Small, fledgling communities constructed throughout the West Bank are often described as 'outposts' in the media and in political discourse. Outposts, making up approximately 1% of Israeli settlements, are commonly divided into two distinct categories: unauthorized and illegal. Unauthorized outposts have been built on Israeli state land in the West Bank, generally between the years 1991-2004, and have never been legalized by the Israeli government. Illegal settlements have been constructed on privately-owned Palestinian land. There are approximately 100 such outposts, generally populated by ideologues, as in the example of Skali's Farm, a hilltop outpost home to 20 individuals."
B'Tselem, the Israeli Center for Human Rights in the Occupied Territories, in the "Land Expropriations and Settlements," section of its website, last updated on Jan. 23, 2014, wrote:
"From 1967 to late 2012, 125 Israeli settlements were established in the West Bank that were recognized by the Ministry of the Interior as 'communities'. Also established:
• about 100 outposts (settlements built without official authorization but with support and assistance from government ministries).

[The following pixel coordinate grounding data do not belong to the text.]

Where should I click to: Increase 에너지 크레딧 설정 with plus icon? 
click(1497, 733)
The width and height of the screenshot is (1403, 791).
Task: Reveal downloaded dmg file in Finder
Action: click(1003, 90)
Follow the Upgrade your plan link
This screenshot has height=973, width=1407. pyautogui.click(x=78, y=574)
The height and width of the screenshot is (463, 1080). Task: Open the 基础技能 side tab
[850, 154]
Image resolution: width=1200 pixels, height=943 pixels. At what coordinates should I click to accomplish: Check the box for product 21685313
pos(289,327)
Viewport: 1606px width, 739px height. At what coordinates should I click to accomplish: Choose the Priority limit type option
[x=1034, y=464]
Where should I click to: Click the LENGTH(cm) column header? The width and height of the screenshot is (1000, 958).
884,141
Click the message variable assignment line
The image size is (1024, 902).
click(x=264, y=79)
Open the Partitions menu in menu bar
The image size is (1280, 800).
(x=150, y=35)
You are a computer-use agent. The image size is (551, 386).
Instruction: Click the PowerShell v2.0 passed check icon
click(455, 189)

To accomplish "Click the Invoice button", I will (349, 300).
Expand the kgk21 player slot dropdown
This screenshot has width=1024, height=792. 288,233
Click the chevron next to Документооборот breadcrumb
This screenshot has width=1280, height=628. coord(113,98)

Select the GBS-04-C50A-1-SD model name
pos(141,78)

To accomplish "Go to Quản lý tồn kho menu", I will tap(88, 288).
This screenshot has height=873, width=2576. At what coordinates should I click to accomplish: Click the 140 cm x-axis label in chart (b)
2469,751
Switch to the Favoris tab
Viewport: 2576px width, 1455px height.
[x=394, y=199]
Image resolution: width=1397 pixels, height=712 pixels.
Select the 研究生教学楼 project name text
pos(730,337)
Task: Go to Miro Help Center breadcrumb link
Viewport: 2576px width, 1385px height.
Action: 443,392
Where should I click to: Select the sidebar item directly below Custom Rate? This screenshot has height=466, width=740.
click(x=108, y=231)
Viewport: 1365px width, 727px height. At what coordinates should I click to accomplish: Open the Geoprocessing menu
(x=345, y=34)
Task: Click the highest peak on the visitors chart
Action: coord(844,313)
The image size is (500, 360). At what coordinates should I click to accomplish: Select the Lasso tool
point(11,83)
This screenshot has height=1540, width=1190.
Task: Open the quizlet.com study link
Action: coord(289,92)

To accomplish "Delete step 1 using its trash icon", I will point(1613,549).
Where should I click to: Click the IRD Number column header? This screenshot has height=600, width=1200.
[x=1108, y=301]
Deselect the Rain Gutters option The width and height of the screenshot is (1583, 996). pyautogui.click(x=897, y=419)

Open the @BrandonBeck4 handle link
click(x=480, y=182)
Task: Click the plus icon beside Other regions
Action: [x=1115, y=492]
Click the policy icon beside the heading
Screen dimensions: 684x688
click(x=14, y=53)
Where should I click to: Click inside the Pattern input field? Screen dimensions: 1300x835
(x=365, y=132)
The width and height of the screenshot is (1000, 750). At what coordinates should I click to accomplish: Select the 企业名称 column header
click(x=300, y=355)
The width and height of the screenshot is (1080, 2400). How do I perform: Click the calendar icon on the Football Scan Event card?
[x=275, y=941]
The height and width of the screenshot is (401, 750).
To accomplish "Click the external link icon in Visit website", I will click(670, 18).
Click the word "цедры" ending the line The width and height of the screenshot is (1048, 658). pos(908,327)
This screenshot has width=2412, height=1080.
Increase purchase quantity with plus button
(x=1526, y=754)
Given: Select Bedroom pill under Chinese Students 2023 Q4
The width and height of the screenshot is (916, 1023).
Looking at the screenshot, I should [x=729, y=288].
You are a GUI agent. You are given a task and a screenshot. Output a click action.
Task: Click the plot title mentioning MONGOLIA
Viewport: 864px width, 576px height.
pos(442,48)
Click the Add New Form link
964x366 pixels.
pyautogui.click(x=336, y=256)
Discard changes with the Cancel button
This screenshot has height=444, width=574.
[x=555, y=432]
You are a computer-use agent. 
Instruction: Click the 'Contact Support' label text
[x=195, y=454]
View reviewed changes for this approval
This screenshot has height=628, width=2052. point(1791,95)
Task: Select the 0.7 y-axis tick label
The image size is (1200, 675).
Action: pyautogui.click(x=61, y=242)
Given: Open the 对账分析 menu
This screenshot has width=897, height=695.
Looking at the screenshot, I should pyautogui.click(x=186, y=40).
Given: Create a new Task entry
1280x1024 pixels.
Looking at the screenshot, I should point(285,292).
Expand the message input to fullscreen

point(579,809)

• a number of Jewish settlement locales inside Hebron which receive government support.
• 12 neighborhoods in areas of the West Bank annexed by Israel in 1967 and assigned to Jerusalem's jurisdiction. The government has also funded and assisted in the establishment of several settler enclaves in the heart of Palestinian neighborhoods in East Jerusalem.
• 16 settlements in the Gaza Strip and four in the northern West Bank that were dismantled in 2005 in the course of the Disengagement Plan.
The settler population in the West Bank is estimated to be upwards of 531,000: in late 2012 the population of the West Bank settlements was 341,400; in late 2011 there were 190,423 individuals living in Israeli neighborhoods in East Jerusalem."
The Foundation for Middle East Peace, a Washington-based nonprofit which promotes peace between Israel and Palestine through education and advocacy, in the "Settlements" section of its website, available from fmep.org (accessed July 17, 2015), wrote:
"By 2014 there were some 700,000 Israeli Jews living in settlements in the West Bank, including East Jerusalem. Over the years, Israel has abandoned all of its settlements in the Sinai Peninsula (which was returned to Egypt in a peace agreement) and the Gaza Strip, and even a few in the West Bank.
Settlements are divided into Regional Councils and the land surrounding them is held by those councils for future expansion. Because of this, the area of land designated for settlements is much greater than the land on which each settlement is actually built. Settlements are scattered throughout the West Bank, and the roads connecting them to Israel and to each other, which are off-limits to Palestinians, create a labyrinthine network which severely disrupts Palestinian traffic...
Israeli settlers in the West Bank live under Israeli civil law, while Palestinians are governed by Israeli military laws."